Sometimes you feel a connection with another person you’ve never met. I first felt empathy with Caro Giles after reading her honest and beautiful posts on social media. So when I first held her debut book, Twelve Moons: A Year Under a Shared Sky, my expectations weighed heavy with promise. But would it meet my high hopes?
Twelve Moons is a memoir telling the story of a tumultuous year of challenge, mothering and recovering. Giles received recognition in 2021 as the winner of BBC Countryfile magazine’s New Nature Writer of the Year competition. Her sensuous account of wild swimming near her home in Poddler Pool, Northumberland, is a foretaste of the book, and I urge you to find it online.
Giles’s four young daughters, known as The Mermaid, The Whirlwind, The Caulbearer and The Littlest One, are the very heart of Twelve Moons. Giles is first and foremost a mother, but this book is about rediscovering the whole woman. The pages are alive with a Nature-fuelled, feminine and at times highly charged sexual power: “The smashing of the sea against my thighs currently replaces urgent hands and perhaps for now that feels safer.”
Like additional characters, the moon and the sea are always present. Their language permeates. Of her children, Giles writes: “They may wax and wane, shift under other people’s gazes, but they are constant.” The writing is honest, raw and powerful, throbbing with an energy that can’t be contained. “Sometimes I become a sea witch, weaving spells in the waves, screeching and spinning in the surf. Witches are girls who rebel and dare to be different, women who refuse to conform, who challenge with their eyes.”
Yet woven through the wildness and vibrancy is a thread of comforting domesticity – cooking dinner, sorting laundry, hanging out the swimming costumes. As with daily life, there is a repetition through the book: the cat is let out many times, the sea is swum in through the seasons. Just like the waves on the shore or the cycle of the moon, this is the gentle pulse of real life. This is the work of motherhood. This is the rhythm of Nature.
It heightens the reader to the beautifully observed differences – to the wolf moon becoming the snow moon, to the gradual strengthening of a child, to the geese flying overhead. We become embedded in the very essence of life in this family. Giles understands this, bringing meaning to the mundane that we must all experience: “There is something about the repetition of domestic life that lends itself to the observation of patterns … Tiny repetitive acts, running in circles around my back lane, walking up and down stairs with baskets of laundry, pulling warm pyjamas over growing bodies, are these the bricks that build a life?”
The role of writing alongside caring is also powerfully depicted, showing us the predawn candlelit magic of conjuring words to connect to the future reader.
Single motherhood is challenging enough, but Giles navigates with gentle care the needs of her daughters, particularly The Mermaid, who doesn’t fit neatly into the box designed for her by society.
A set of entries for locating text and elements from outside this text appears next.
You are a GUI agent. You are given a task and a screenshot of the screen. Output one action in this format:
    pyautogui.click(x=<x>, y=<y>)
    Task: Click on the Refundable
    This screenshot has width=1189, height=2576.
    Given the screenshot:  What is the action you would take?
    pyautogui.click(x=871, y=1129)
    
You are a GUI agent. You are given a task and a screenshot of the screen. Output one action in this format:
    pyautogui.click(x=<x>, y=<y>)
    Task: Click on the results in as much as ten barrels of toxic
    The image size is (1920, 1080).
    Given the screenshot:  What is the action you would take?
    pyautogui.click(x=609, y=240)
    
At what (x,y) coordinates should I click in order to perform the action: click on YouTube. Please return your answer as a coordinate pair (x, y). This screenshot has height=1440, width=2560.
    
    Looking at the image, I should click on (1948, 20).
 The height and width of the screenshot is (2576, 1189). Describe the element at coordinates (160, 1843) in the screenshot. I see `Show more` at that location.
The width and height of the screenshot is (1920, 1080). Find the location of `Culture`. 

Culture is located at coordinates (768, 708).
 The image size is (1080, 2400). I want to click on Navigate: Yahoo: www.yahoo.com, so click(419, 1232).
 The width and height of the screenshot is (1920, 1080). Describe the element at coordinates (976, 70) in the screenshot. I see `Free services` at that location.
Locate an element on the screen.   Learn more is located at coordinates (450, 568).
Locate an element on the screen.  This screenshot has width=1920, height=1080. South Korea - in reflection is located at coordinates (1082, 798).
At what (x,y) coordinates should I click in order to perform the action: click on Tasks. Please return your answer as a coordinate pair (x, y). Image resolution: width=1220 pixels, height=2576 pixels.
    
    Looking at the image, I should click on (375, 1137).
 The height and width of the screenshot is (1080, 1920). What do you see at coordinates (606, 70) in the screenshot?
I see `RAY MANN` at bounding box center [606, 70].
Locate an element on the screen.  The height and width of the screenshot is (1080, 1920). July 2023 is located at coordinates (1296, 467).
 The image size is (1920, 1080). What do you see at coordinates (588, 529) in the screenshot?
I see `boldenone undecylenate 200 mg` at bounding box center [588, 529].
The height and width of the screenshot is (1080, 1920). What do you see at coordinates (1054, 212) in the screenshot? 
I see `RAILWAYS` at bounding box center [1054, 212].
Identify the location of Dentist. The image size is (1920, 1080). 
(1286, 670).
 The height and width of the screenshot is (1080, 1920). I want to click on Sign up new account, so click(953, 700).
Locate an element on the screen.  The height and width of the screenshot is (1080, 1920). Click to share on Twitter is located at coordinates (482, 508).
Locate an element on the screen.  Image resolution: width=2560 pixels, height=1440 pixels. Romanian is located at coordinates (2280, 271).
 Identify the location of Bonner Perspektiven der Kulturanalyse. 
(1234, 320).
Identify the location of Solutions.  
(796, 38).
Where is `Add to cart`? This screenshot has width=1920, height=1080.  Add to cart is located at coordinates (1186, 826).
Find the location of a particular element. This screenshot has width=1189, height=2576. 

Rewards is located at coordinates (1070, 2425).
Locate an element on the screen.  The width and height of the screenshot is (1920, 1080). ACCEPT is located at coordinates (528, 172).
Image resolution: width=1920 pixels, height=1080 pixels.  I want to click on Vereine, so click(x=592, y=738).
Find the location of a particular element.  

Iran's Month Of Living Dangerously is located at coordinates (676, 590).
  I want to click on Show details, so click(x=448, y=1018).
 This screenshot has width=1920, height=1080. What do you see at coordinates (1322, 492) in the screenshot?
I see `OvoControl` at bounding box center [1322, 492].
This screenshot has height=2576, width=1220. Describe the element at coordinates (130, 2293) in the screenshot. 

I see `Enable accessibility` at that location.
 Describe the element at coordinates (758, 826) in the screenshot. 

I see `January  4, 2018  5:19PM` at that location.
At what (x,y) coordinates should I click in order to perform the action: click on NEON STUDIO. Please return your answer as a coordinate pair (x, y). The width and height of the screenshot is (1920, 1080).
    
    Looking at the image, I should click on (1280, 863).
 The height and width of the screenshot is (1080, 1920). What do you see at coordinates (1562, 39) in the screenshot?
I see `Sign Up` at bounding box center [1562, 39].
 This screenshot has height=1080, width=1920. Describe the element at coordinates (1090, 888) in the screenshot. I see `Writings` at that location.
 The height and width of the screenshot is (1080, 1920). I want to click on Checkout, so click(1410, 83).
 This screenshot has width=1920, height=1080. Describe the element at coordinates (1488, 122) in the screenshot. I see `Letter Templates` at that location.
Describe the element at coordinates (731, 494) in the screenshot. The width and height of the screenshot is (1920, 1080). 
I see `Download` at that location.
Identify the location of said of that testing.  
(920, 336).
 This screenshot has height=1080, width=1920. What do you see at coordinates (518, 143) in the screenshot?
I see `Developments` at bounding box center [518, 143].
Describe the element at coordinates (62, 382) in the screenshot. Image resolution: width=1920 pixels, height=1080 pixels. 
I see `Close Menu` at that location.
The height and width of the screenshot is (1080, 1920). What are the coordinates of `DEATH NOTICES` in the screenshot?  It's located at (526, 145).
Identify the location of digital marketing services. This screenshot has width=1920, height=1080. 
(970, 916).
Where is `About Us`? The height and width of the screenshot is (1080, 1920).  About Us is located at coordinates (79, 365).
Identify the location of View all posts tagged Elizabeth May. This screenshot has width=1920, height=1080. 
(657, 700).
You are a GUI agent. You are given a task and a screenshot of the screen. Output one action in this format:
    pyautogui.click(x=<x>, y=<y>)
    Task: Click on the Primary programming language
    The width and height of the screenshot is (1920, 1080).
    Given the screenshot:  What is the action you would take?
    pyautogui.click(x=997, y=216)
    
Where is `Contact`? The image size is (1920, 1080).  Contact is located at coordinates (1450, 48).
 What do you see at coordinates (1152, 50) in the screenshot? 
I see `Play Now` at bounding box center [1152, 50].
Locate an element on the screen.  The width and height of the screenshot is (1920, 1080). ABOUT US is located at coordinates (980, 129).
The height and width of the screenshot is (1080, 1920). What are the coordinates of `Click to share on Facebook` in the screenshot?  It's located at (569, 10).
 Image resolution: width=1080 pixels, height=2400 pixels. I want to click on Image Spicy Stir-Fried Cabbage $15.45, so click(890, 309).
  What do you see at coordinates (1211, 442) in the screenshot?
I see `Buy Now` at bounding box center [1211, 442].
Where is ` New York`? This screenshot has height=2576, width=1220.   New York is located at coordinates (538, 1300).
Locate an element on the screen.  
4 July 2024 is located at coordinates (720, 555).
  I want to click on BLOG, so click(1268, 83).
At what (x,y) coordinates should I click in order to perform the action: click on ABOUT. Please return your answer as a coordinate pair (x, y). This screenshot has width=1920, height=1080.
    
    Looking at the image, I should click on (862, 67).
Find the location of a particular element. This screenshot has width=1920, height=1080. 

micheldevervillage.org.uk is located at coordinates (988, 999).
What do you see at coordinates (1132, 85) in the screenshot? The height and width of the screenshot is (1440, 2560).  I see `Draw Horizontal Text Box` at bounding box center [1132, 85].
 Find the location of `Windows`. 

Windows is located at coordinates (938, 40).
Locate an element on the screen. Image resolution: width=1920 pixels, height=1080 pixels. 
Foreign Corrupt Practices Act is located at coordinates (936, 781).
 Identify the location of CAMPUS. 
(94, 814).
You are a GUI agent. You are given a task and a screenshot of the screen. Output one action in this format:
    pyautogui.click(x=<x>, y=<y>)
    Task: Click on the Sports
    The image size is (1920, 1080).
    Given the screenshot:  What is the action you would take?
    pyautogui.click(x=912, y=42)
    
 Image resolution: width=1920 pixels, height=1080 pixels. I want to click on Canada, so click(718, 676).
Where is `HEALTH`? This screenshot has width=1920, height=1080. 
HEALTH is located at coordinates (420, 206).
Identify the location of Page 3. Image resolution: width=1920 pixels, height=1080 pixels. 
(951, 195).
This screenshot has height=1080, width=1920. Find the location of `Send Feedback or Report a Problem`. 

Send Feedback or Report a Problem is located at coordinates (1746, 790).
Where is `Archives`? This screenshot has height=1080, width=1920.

The raw fear and animal love of motherhood are beautifully portrayed, and particularly for anyone who has loved a child who is in pain, it is deeply moving: “Her neurodiversity is not an illness, although society can make it feel otherwise. Her empathy and curious mind make the world a better place.”
I close the final page and the book still weighs heavy. Not now with expectation, but with the solid beauty, pain and piercing honesty of holding another human’s heart in my hands.
Twelve Moons: A Year Under a Shared Sky by Caro Giles. Harper North, 2023. ISBN: 9780008543235.